Location: Mumbai / Bangalore
Experience: 5-10 years
Full-Time
Roles & Responsibilities:
Design, deploy, and manage cloud infrastructure (AWS / Azure / GCP).
Build and maintain CI/CD pipelines to automate build, test, and deployment workflows.
Containerize applications using Docker and manage deployments on Kubernetes clusters.
Implement Infrastructure as Code using Terraform / CloudFormation.
Monitor system performance and reliability using tools like Prometheus, Grafana, ELK, Datadog, etc.
Ensure system security, scalability, and high availability across environments.
Optimize resource usage and cost efficiency in cloud architectures.
Troubleshoot production issues and lead root cause analysis and post-mortems.
Collaborate closely with development teams to streamline release processes and improve deployment velocity.

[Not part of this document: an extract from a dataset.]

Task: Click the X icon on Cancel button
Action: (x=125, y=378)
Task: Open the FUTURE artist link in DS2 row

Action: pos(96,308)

Maintain documentation for architecture, workflows, and operational procedures.
Requirements:
5+ years of hands-on experience in DevOps / Cloud / Site Reliability Engineering roles.
Strong experience with Docker and Kubernetes in production environments.
Proven ability to build and maintain CI/CD pipelines (GitHub Actions / GitLab CI / Jenkins / ArgoCD / etc.).
Solid understanding of Linux systems, networking, DNS, load balancing, and security best practices.
Working knowledge of at least one major cloud provider (AWS, Azure, or GCP).
Experience using Infrastructure as Code (Terraform / CloudFormation).
Familiar with logging, monitoring, and alerting stacks (e.g., Prometheus, Grafana, ELK).
Strong problem-solving and debugging skills, especially in distributed systems.
Ability to collaborate across engineering, product, and support teams.
Clear communication and documentation.